Of the more than 27 million U.S. businesses in operation, an incredible 99 percent are small businesses with fewer than 500 employees. These smaller firms are arguably the most vulnerable to emergencies. In fact, nearly 40 percent of small businesses close following a disaster. This is proof that small businesses need to be effectively prepared for any crises that may hit.
While emergencies affect smaller organizations differently from their larger counterparts, there is always plenty to be learned from crises that hit the nation’s name-brand companies.
Let’s take a look at some of the most well-known crisis management case studies from the last several years, as well as what we can learn from them:
1. The Target data breach
In late 2013, an IT security blogger broke a huge story: Target’s IT systems had been hacked, exposing the personal data of up to 110 million customers. Target issued a statement the following day and posted a video with more details on its website. The company apologized, explained how the hack had happened, and offered free credit monitoring for affected customers.
Unfortunately, there were a few key problems with Target’s response. First, it responded before officials were fully aware of the scope and cause of the problem. This forced Target to later walk back some of its statements, such as the number of customers whose information was hacked. In the eyes of the consumer, it made Target seem unprepared, unprofessional, and even a bit suspicious.
Second, Target posted the message from its CEO to its website and then later realized it wasn’t garnering many views. That was because most consumers were taking to social media—not to the website—to air complaints and interact with the company. This offered a valuable lesson to Target, and others, to respond to a crisis using the appropriate channels.
2. The Volkswagen emissions scandal
In September 2015, the Environmental Protection Agency accused Volkswagen of manipulating its engine controls to be able to pass laboratory emissions tests. Not only was the company violating the Clean Air Act by selling vehicles that didn’t meet environmental requirements, but it was also violating its customers’ trust by making its cars seem more environmentally friendly.
Unfortunately, the way the company handled the scandal made things even worse. As the story continued to evolve, the company’s response was seen as inconsistent and, at times, contradictory to previous statements. Executives claimed they didn’t know about the cheating, only to reveal they did just a few days later. Meanwhile, the company’s PR and social media teams struggled to keep up. As the company set out to recall millions of vehicles, officials promised to reimburse some, but not all, customers for their troubles.
All the while, consumers reported that the company seemed to be handling the crisis in a dishonest way by not fully “owning” its role in the scandal.
The brand likely would have fared better through this crisis if it had taken a few key steps:
- Been up front and honest as soon as the story broke
- Kept its response consistent, with an empathetic and apologetic tone
- Reimbursed all affected customers the same amount
- Demonstrated a commitment to change in some way (e.g., by setting new emissions goals or partnering with an environmental organization to help combat air pollution)

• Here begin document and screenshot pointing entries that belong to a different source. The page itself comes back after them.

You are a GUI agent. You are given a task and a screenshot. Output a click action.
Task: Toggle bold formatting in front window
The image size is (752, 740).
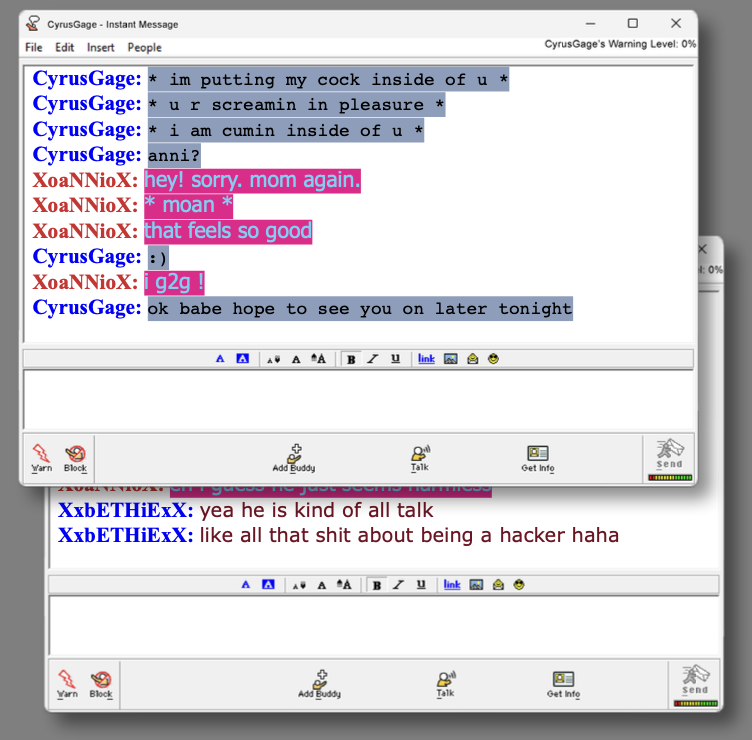tap(351, 358)
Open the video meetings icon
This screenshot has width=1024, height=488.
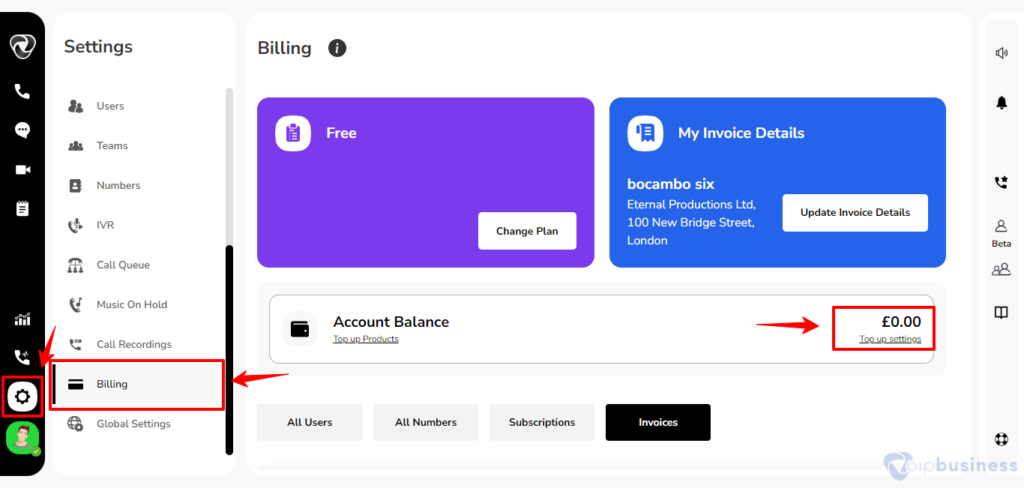23,170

3. Southwest Airlines’ social media response
Right in the middle of the busy 2016 summer travel season, Southwest Airlines was suddenly struck by a wide-reaching technology failure. Its website and other key systems were down for more than 12 hours, prompting the airline to cancel thousands of flights. Over the course of four days, the company worked to respond to customer complaints quickly and effectively, in large part by leveraging social media. Its approach offers some key lessons.
Southwest did several things right in its social media response: It apologized profusely for the inconvenience, admitted fault, and continually posted updates as the crisis unfolded. Southwest’s team even made use of photos and videos posted to Facebook and Twitter to personalize the response.
Unfortunately, the onslaught of customer-service requests and complaints seemed to overwhelm the company’s social media team. Not long after the IT outage began, complaints on Twitter began going unanswered for hours—and, in the case of Facebook, days. Ideally, the company would have answered each customer in a more timely manner.
Finally, Southwest seemed to forget that such a crisis is bound to impact all of its social media channels—even Instagram. The company failed to post an apology or acknowledgement of the situation on its Instagram account, instead choosing to feature its typical content. As a result, the account received hundreds of angry comments—and all of them went unanswered, surely leaving a bad taste in the mouths of many followers.
What other crisis management case studies offer useful lessons that are applicable to your own organization?